Są owocami naszych życiowych doświadczeń. Najistotniejszy okres, w którym powstaje zdecydowana większość przekonań, które nazywam przekonaniami uruchamiającymi, to przedział wiekowy od 0-7 roku życia. W tym czasie programuje się baza, na której w późniejszym wieku rosną nasze postawy i wyobrażenia o sobie, innych ludziach i świecie. Od charakteru bazy zależy rodzaj późniejszych przekonań. Od gleby i od jakości nasion zależy to, co z nich wyrośnie.
Czym objawiają się przekonania w naszym dorosłym życiu?
Przekonania mają to do siebie, że człowiek zrobi wszystko, by się u niego potwierdziły. Jeśli ktoś jest przekonany o tym, że jest na przykład niezbyt bystry, to zrobi wszystko, by wyłowić ze słów, postaw, reakcji innych ludzi oraz własnych zachowań potwierdzenie własnego przekonania. W określeniu „wszystko” mieści się każda forma działań prowadzących do wyrobienia u innych takiego o nim przekonania. W trakcie rozmowy nie zrozumie prostych myśli, będzie rozkojarzony, powierzchowny, banalny. Jeśli i to nie przyniesie oczekiwanych rezultatów, to będzie gotów nie usłyszeć pochlebnych słów na temat swojego intelektu, bądź wypaczyć ich zrozumienie w taki sposób, by potwierdziło się to, co sam o sobie uważa.

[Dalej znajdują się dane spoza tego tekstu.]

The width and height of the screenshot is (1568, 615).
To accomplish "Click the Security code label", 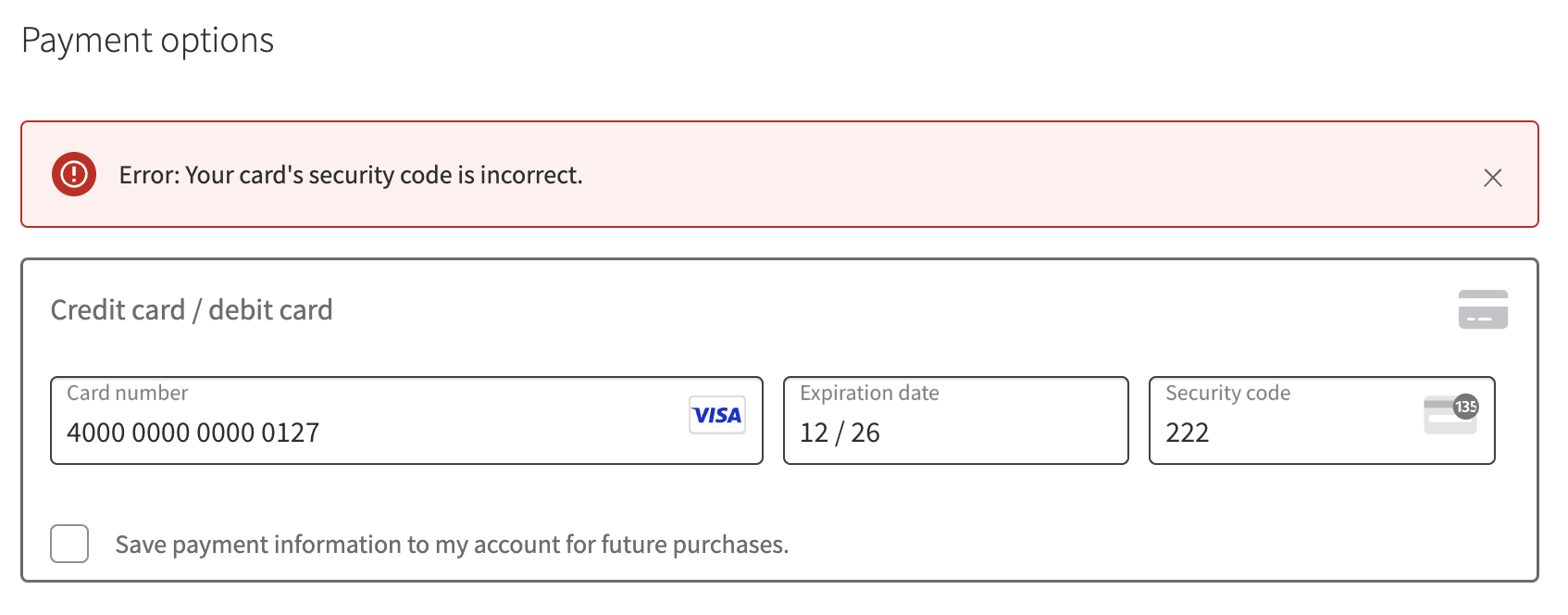I will 1227,393.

To brzmi jak ciężka choroba. Jesteś pewien, że ta opowieść o przekonaniach dotyczy normalnych, psychicznie zdrowych ludzi?
Całkowicie. Proszę przyjrzeć się własnym reakcjom na moje słowa. Jakie towarzyszą im przemyślenia, jakie argumenty, jakie emocje. Czyż nie jest tak, że pod nimi kryją się również jakieś przekonania o które rozbija się to, co mówię? Kwestia naszych ograniczających przekonań jest na tyle istotna i ma tak duży wpływ na jakość naszego życia, w każdej jego przestrzeni, w życiu osobistym, relacjach z najbliższymi, finansach, historii życia, wyborach i decyzjach, ścieżce kariery zawodowej, stosunku do ludzi i świata, że praca nad ich neutralizacją okazuje się nieodzowna. Każdy człowiek, zwykle nieświadomie, zmaga się ze szkodliwym wpływem własnych, ograniczających przekonań. Jeśli chcemy sprawnie i skutecznie przekraczać siebie, kreować osobisty i zawodowy sukces, potrzebujemy poznać swoje przekonania i nauczyć się efektywnie nimi zarządzać.

Konrad Wilk. Trener rozwoju, psycholog biznesu, kognitywista.
Prowadzi sesje indywidualne, szkolenia, wystąpienia, zajęcia na uczelniach, mowy motywacyjne, pisze artykuły i książki. Z pasją oddaje się praktyce jogi i medytacji zen, zdrowemu stylowi życia, wspina się po górach, przedziera po lasach, żegluje, nurkuje, biega maratony.